The album is dividing Front Bottoms fans. Some love it, some are left with a bad taste in their mouths. It is a serious decline from their first album in every way. Those previously unassociated with the band might find it much more intriguing and entertaining than those who ate up their debut. Reactions to pieces of work are, of course, subjective, but they are even more so with “Talon of the Hawk”

-Andrew McNally

30 Seconds to Mars – “Love Lust Faith + Dreams”

30 Seconds to Mars

Grade: C

Best Tracks: “Pyres of Varanasi,” “Northern Lights”

30 Seconds to Mars have never been ones to please the critics, with their often corny and awkward pairings of genres, and at most points, their fourth album never strays too far beyond that.
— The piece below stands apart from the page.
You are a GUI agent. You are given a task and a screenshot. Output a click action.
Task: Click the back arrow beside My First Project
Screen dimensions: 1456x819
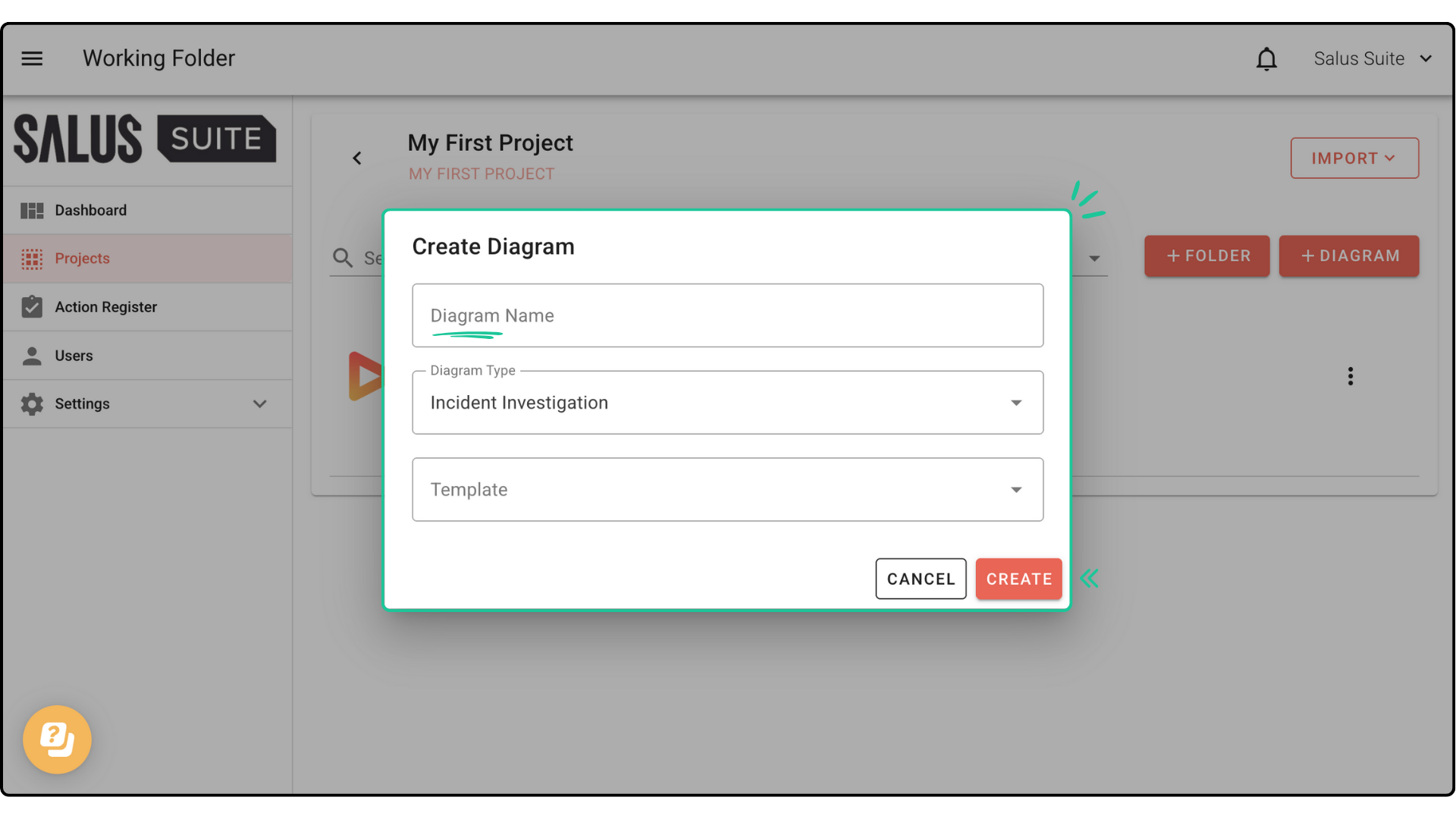point(357,158)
Bandleader Jared Leto has always embraced the corniness of his lyrics and the music of his backing band. “Love Lust Faith + Dreams” feels no less cheesy or misguided than their previous efforts.

Lyrically, Leto’s meandering musings on the vague concepts can be summed up in the album’s title. The album is split thematically into four segments, each word in the album’s title. While Leto does stretch deeper and darker than his previous albums, a majority of the metaphors presented here are still largely depthless. The ‘faith’ section in particular is largely void of originality.

Musically, however, I have to applaud 30 Seconds to Mars. For a band that has never been very respected, they do find ways to reinvent themselves. The then-popular pop-emo brand of their second album was quite a different sound than their industrial-based debut. This album is louder, more experimental and electronic based, a sharp change from their vocally loud and musically quiet, unstructured third album “This Is War.” “Love Lust Faith + Dreams” sounds, at points, like a band too heavily inspired by Muse but more inventive. It also, at points, resembles a band that enjoyed the “Inception” soundtrack far more than they should have. But I was actually impressed by the music of this album. The more experimental nature diversified the individual songs more than their previous efforts. The ‘dream’ sequence is musically effective, introduced by “Convergence,” although the whole segment seems to build to a largely unsatisfactory ending.

I would wager to say that this is 30 Seconds to Mars’ best album, but I would not go out of the way to recommend it. Musically strong but lyrically, the band is still flailing in their typically cheesy nature, grasping at large concepts and ideas but rarely hitting the mark with any depth. 30 Seconds to Mars fans will surely love it, and they might even gain some new fans. “Love Lust Faith + Dreams” is not going to down as one of the year’s best, but it is a reasonable listen for general fans of the band.